The bill, which passed on a 130-19 vote, directs proceeds from the state's existing hotel room occupancy tax to cover bonds that would be issued to pay for the expansion. The bill now goes to the Senate.
Supporters said the convention center in the South Boston neighborhood, which opened in 1997, isn't large enough and doesn't have enough adjoining hotel rooms to attract many large-scale national and international meetings, causing Boston to miss out on more than a dozen big events each year.
"It's going to bring people to Boston who want to visit here and will then visit other parts of Massachusetts and spend money in your communities," said Rep. Peter Kocot, a Democrat who represents the western Massachusetts city of Northampton and urged his colleagues to support the bill.

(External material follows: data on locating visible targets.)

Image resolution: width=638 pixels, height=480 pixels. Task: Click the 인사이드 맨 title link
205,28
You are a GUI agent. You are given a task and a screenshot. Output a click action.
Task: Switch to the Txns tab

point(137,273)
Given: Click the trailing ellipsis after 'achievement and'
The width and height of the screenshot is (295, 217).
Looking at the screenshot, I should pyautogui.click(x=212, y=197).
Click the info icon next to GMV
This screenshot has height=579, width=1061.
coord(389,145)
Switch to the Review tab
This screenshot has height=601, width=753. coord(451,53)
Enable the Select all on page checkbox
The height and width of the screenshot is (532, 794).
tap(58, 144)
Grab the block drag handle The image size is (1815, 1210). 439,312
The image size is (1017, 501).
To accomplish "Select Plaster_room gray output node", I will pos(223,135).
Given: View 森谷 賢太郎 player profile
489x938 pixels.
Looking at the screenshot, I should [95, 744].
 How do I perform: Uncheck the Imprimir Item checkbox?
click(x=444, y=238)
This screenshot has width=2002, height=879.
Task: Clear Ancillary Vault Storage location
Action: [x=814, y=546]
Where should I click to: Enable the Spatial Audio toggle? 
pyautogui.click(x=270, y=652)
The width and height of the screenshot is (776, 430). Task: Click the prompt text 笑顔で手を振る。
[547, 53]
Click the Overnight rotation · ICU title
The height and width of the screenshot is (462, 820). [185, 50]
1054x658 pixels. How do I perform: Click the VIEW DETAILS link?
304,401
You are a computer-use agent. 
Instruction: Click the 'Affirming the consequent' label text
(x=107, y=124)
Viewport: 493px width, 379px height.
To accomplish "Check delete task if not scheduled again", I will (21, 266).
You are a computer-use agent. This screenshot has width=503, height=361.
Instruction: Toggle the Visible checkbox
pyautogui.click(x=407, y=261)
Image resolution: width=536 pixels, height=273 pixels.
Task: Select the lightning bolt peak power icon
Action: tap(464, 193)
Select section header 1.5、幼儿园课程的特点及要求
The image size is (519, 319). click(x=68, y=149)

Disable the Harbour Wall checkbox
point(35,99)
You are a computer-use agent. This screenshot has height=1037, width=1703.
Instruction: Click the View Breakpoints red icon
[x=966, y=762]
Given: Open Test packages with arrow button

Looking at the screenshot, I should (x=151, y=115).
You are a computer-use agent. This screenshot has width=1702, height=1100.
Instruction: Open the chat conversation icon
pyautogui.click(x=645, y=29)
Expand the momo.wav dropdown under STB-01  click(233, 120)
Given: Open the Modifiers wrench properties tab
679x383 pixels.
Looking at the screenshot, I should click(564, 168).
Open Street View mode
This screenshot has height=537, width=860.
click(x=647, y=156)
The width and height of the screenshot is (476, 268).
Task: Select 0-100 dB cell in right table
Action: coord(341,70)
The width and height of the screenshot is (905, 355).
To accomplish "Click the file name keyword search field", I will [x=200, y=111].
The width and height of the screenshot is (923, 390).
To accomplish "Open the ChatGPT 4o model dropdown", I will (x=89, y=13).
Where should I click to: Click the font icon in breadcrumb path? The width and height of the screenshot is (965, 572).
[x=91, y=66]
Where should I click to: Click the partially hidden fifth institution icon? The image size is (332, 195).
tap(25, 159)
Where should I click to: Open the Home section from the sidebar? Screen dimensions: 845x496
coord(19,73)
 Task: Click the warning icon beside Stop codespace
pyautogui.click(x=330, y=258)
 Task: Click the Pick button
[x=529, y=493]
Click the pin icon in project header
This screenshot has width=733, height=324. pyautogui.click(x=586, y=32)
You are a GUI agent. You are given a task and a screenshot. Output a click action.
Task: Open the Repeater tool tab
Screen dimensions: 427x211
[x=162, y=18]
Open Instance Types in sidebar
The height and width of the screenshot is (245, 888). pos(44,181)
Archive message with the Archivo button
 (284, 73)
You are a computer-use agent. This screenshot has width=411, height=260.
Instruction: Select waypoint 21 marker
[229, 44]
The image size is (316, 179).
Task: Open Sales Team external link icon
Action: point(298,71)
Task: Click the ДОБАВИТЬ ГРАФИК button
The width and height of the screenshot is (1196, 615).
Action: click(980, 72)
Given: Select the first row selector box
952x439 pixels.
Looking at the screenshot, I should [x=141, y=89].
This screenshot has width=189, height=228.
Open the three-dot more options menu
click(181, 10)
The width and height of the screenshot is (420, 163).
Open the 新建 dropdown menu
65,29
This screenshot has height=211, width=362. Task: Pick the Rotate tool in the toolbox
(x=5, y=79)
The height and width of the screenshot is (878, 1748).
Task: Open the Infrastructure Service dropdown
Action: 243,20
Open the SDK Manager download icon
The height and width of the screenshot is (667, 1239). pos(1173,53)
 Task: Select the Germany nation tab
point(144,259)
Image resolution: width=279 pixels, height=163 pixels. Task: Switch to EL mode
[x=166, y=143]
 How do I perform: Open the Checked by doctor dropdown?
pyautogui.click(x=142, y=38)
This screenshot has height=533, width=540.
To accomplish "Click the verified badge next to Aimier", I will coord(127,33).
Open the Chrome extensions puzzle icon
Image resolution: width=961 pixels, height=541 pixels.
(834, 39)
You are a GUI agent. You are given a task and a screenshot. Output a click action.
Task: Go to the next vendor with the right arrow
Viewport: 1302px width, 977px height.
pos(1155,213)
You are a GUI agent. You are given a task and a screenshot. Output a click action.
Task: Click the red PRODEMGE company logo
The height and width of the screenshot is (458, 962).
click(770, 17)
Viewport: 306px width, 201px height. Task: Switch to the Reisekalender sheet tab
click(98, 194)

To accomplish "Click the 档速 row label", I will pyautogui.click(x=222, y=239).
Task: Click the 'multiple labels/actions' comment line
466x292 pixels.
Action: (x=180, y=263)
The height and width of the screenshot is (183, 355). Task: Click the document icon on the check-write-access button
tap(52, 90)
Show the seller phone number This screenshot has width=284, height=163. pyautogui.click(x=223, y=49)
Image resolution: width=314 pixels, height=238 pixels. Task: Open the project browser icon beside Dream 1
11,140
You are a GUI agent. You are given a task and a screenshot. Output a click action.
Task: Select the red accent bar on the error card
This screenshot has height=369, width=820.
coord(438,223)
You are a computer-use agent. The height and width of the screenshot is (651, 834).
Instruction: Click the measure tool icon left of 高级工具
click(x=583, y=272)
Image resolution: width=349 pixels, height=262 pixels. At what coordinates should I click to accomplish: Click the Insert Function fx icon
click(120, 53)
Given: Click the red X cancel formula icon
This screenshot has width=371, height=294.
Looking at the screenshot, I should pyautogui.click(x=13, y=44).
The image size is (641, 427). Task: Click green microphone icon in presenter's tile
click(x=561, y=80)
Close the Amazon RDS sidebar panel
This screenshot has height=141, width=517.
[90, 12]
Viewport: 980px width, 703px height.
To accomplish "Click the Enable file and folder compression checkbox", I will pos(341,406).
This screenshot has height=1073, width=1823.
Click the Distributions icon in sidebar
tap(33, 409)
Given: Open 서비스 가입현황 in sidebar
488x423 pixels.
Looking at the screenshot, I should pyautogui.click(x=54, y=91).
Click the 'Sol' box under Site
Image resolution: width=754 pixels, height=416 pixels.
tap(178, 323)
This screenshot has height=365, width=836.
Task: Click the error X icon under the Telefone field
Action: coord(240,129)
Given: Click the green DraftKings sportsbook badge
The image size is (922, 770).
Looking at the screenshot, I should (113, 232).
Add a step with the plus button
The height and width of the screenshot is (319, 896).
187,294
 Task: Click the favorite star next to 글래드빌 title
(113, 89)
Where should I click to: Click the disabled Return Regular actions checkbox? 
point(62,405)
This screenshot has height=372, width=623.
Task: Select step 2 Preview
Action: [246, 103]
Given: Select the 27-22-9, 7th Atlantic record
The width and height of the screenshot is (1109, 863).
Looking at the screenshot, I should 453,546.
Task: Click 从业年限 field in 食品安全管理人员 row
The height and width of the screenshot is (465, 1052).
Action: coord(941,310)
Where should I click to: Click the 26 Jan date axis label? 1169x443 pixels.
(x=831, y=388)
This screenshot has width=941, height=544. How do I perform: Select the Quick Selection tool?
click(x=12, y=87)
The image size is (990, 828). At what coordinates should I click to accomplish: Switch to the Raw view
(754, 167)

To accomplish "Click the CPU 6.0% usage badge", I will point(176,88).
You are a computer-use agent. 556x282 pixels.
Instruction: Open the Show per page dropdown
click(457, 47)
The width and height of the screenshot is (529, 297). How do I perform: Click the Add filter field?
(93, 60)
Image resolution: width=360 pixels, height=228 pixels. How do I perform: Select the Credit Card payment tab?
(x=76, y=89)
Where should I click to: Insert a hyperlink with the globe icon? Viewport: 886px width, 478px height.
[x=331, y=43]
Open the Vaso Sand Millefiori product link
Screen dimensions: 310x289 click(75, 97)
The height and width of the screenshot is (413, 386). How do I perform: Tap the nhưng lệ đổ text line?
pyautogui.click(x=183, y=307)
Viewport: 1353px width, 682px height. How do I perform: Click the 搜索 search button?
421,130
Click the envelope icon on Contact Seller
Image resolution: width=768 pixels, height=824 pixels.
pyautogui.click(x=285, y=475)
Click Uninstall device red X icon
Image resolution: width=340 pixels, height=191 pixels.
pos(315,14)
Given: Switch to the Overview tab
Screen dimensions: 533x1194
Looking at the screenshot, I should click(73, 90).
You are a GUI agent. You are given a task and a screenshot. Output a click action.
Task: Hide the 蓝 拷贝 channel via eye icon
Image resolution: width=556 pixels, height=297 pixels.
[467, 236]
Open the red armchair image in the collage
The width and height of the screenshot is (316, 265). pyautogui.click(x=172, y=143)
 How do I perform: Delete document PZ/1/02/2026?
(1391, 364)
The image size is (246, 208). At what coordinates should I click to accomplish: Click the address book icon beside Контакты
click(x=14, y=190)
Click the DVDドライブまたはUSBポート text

The proposed expansion would increase by more than 50 percent the facility's current 2.1 million square feet of total space and allow three new hotels to be built, giving Boston one of the five largest convention centers in the U.S., supporters said. The project would create about 2,000 permanent jobs and about 4,000 temporary construction jobs, they added, while generating hundreds of millions of dollars in new tax receipts.
No lawmakers spoke against the bill before the House vote. The Boston-based Pioneer Institute had previously warned the convention center expansion could divert capital funds from other state needs.
The bill does not call for any increases in current taxes or fees. Kocot said if the state ran into trouble meeting its obligations for repaying the bonds in the future, the measure would allow for a hike in the hotel room tax, but only within the Boston area.